I know that Apple is enjoying a surge in its user base these days and gaining new fans all the time, but not me. I’m a corner case when it comes to Proprietary computers. I’m that zealot user always quoted by the fanboys who insists on owning FREE (as in LIBERTY) and OPEN software. I’ve been using Linux for over a decade now and consider myself a pretty savvy computer user. I use Windows every day at work and have to suppress my swearing at it all the time. I’ve owned a Macbook laptop for six years so I’ve seen what OS X has going for it. I know the competition and I know the alternative and this user is always going to go with the alternative.

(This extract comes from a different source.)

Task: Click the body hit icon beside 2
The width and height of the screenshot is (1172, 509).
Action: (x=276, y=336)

I rarely trust anyone’s opinion on operating systems who has only used Windows or only used OS X and never used a modern Linux distribution on a regular basis. Because they just don’t have enough time on Linux to have formed their own opinion. Most people will repeat FUD (Fear, Uncertainty and Doubt) that either Apple or Microsoft champions have been repeating ad-nausea for decades. Which I can totally understand. I mean who the hell has the time to reformat their everyday computer and learn something new and different? Well, I had the time. But that was long ago and far away.

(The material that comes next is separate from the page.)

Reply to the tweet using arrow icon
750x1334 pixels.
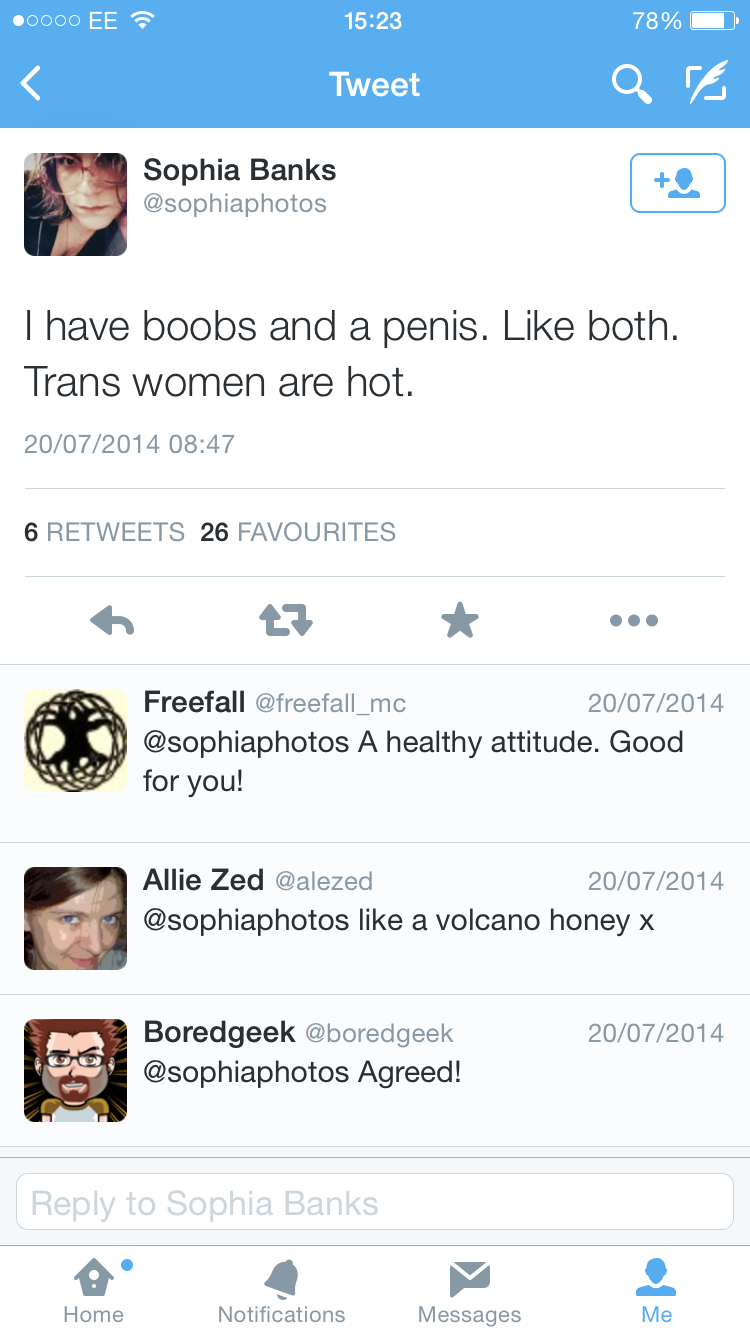(x=112, y=621)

When I took the time to learn something different it was because my current OS was just not working at all. I was running Windows 95 and OS-2 Warp at the time. Both OSes were new and shiny but neither one was perfect. Windows 95 was prone to crashing whenever I used it too hard. As in building huge, static web sites or writing a several hundred page novel. OS-2 Warp was more stable, but had no programs. Dissatisfied with both choices, I decided to spring for a boxed version of Red Hat Linux, desperate to find an OS that worked.

I had an extra PC and decided to load Red Hat on it to test it out. But I couldn’t get it to work. Worse than that, I found that all of my DOS knowledge was useless on a Unix variant. I soon realized that I would have to learn Unix if I were going to get it loaded. That was a huge road block that nobody I knew at the time was willing to push through. Seriously? Read books and learn all kinds of obscure commands just to make the OS useful? Hell no! Who has the time for that nonsense? I did. You see, nothing I had was working for me. I had a reason to leave.

Needless to say, I did make a concerted effort to learn Linux from the terminal up. It was not easy. I had to seek out other nerds to help me. But do you know what I found when I went looking for help? I found a community of shinning people who were eager to show me the ropes and to have me learn their obscure terminal commands. I found Linux User Groups or LUGs to help me get over that steep learning curve. It was at one of these LUGs that I began to learn about why Linux existed. Turns out there was a whole subtext to it that was fascinating and that I had never heard of before. I began reading such subversive books as The Cluetrain Manifesto and Rebel Code; histories of the Free Software Movement and Linux. Only then did I start to realize how powerful the free and open solutions could be. I’ve been a supporter of these ideals ever since.

These days people don’t have a reason to change operating systems. Windows and Mac OS just work. In fact, they work so easily, in most cases you can jump from one to the other and never miss a beat. So why would anyone ever bother to learn a third OS? Especially, if all those horrible FUD stories are true. Linux is for nerds and it’s hard to use and it doesn’t run software that I’m familiar with, there are no games and you have to build programs from scratch to use them, oh the humanity! It’s no wonder that people are scared to death to even try Linux these days.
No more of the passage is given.